Clinical Picture - Anticholinergic Toxidrome
The full picture follows the classic mnemonic "Hot as a hare, Blind as a bat, Dry as a bone, Red as a beet, Mad as a hatter":
| Feature | Mechanism |
|---|
| Agitation, delirium, hallucinations | Central M1 blockade |
| Tachycardia | Cardiac M2 blockade |
| Dry flushed skin ("atropine flush") | Loss of sweat and vasomotor tone |
| Hyperthermia ("atropine fever") | Inability to sweat + increased motor activity |
| Mydriasis, cycloplegia | Iris/ciliary M3 blockade |
| Urinary retention, ileus | Smooth muscle M3 blockade |
| Dry mouth | Salivary gland M3 blockade |
From the Washington Manual: "Anticholinergic toxidrome - agitation with delirium, hallucinations, picking at surroundings..." - a pattern often described as "mumbling delirium with picking behavior."

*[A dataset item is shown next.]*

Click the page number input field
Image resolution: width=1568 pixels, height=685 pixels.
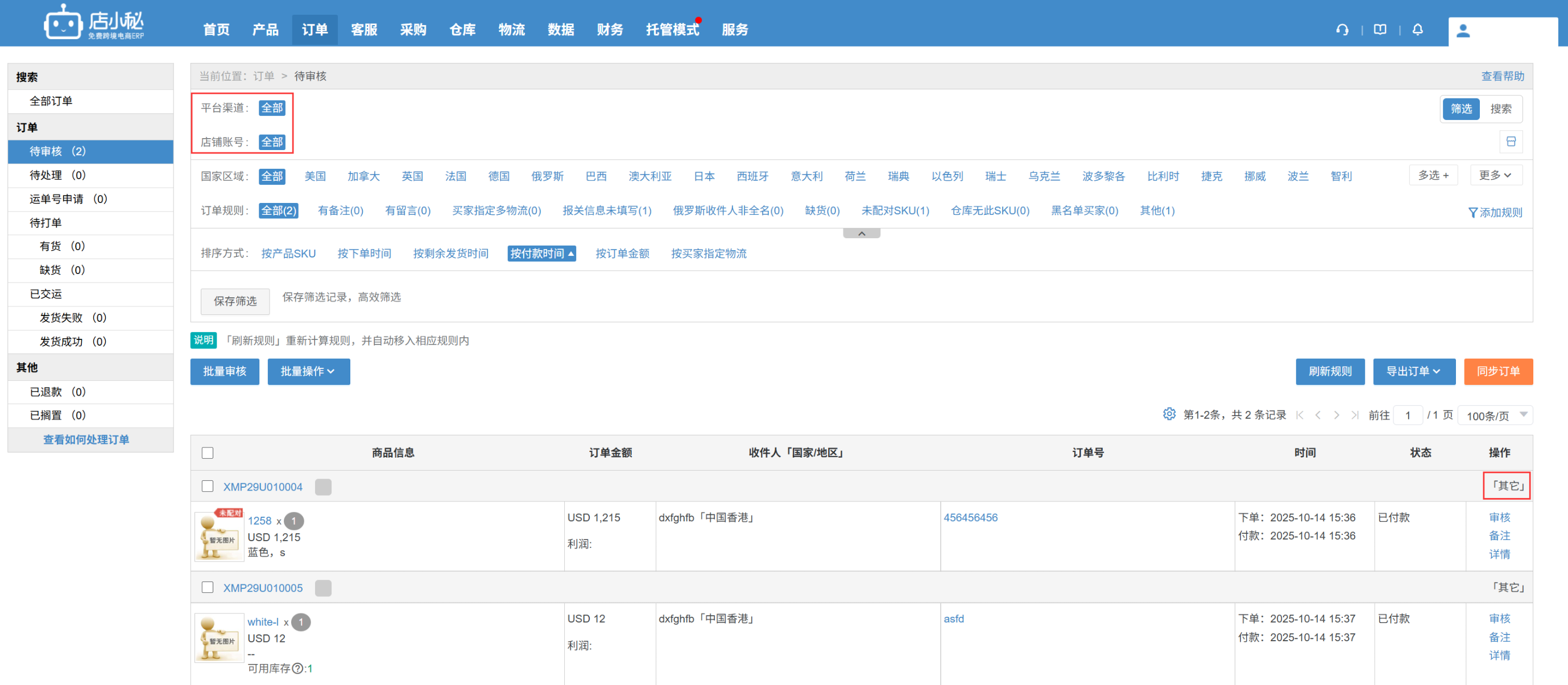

"Agitation and delirium are not unusual in older adult patients." - Morgan & Mikhail's Clinical Anesthesiology, 7e
Postoperative Context
In the PACU (post-anesthesia care unit), agitation from central anticholinergic drugs (atropine, scopolamine) is part of the differential for postoperative restlessness. Before attributing agitation to anticholinergic excess, the following must be excluded:
- Hypoxemia / respiratory acidosis (most important)
- Metabolic acidosis
- Hypotension
- Bladder distention
- Pain (most common cause of post-op agitation)
- Surgical complications (e.g., occult hemorrhage)

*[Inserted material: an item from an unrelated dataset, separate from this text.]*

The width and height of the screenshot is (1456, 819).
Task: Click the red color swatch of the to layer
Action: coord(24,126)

- Other drug effects (phenothiazines, ketamine)
Management
1. Physostigmine (First-Line Reversal)
Physostigmine is a reversible acetylcholinesterase inhibitor that crosses the blood-brain barrier. By preventing ACh breakdown, it restores cholinergic tone at central muscarinic receptors - directly reversing the agitation and delirium.
Dose:
- Adults: 1-2 mg IV over 5 minutes
- Children: 0.05 mg/kg IV
"Physostigmine, 1 to 2 mg intravenously (0.05 mg/kg in children), is most effective in treating delirium due to atropine and scopolamine." - Morgan & Mikhail's Clinical Anesthesiology, 7e
"In adult patients who have obvious central anticholinergic delirium with agitation, we use physostigmine 1 to 2 mg IV, infused over 5 minutes in the absence of contraindications." - Rosen's Emergency Medicine
Duration of effect: Typically 45-60 minutes. Delirium recurs in 30-90% of responders (repeat dosing or infusion may be needed).

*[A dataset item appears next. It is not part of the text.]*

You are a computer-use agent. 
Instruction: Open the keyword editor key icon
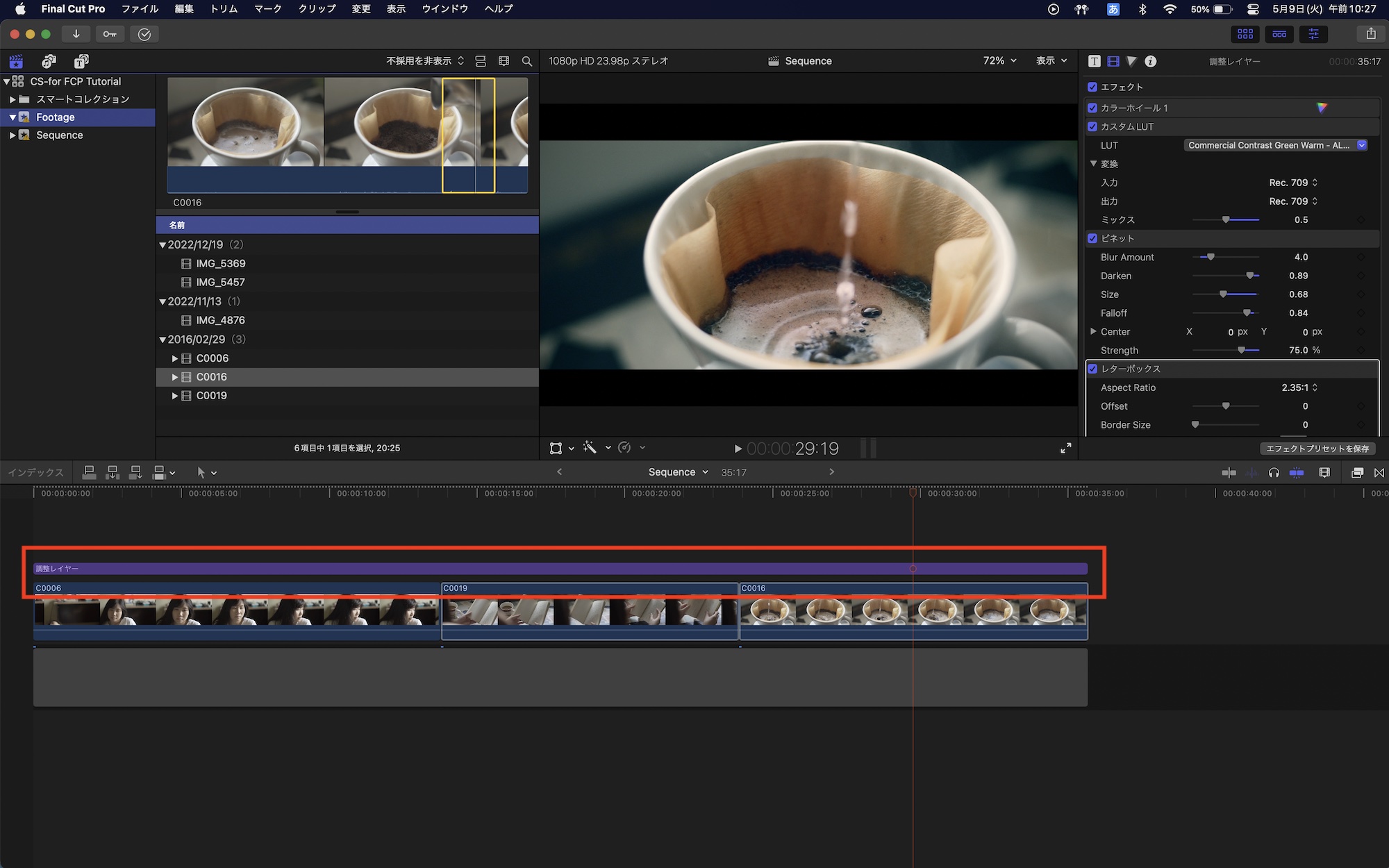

Contraindications to physostigmine:
- Reactive airway disease / asthma
- Cardiovascular disease: bradycardia, heart block, intraventricular conduction delay (QRS widening)
- Active seizures (may precipitate further seizures)
2. Benzodiazepines (Symptomatic / When Toxidrome Unclear)
- Midazolam: 0.5-1 mg IV (0.05 mg/kg in children) - intermittent doses for persistent agitation
- Lorazepam: 1-2 mg IV every 10-15 minutes titrated to mild sedation - use when the toxidrome is unclear or physostigmine is contraindicated
"The use of physostigmine for reversal of anticholinergic delirium does not preclude the use of benzodiazepines for agitation and vice versa." - Rosen's Emergency Medicine
3. Physical Restraints
For marked agitation posing risk of self-injury (especially in children), arm and leg restraints may be necessary while pharmacological treatment is initiated.
Key Summary Table
| Scenario | Preferred Approach |
|---|
| Confirmed anticholinergic agitation/delirium | Physostigmine 1-2 mg IV |
| Toxidrome unclear, agitated delirium | Lorazepam 1-2 mg IV q 10-15 min |
| Physostigmine contraindicated | Midazolam or lorazepam |
| Pediatric post-op agitation (post atropine) | Physostigmine 0.05 mg/kg IV |
| Mild post-op agitation, pain excluded | Reassurance + midazolam 0.5-1 mg IV |
Key teaching point: Physostigmine is the specific antidote for anticholinergic agitation/delirium, but only use it when the anticholinergic toxidrome is clearly identified and contraindications are absent. Benzodiazepines remain the safer choice when the clinical picture is ambiguous.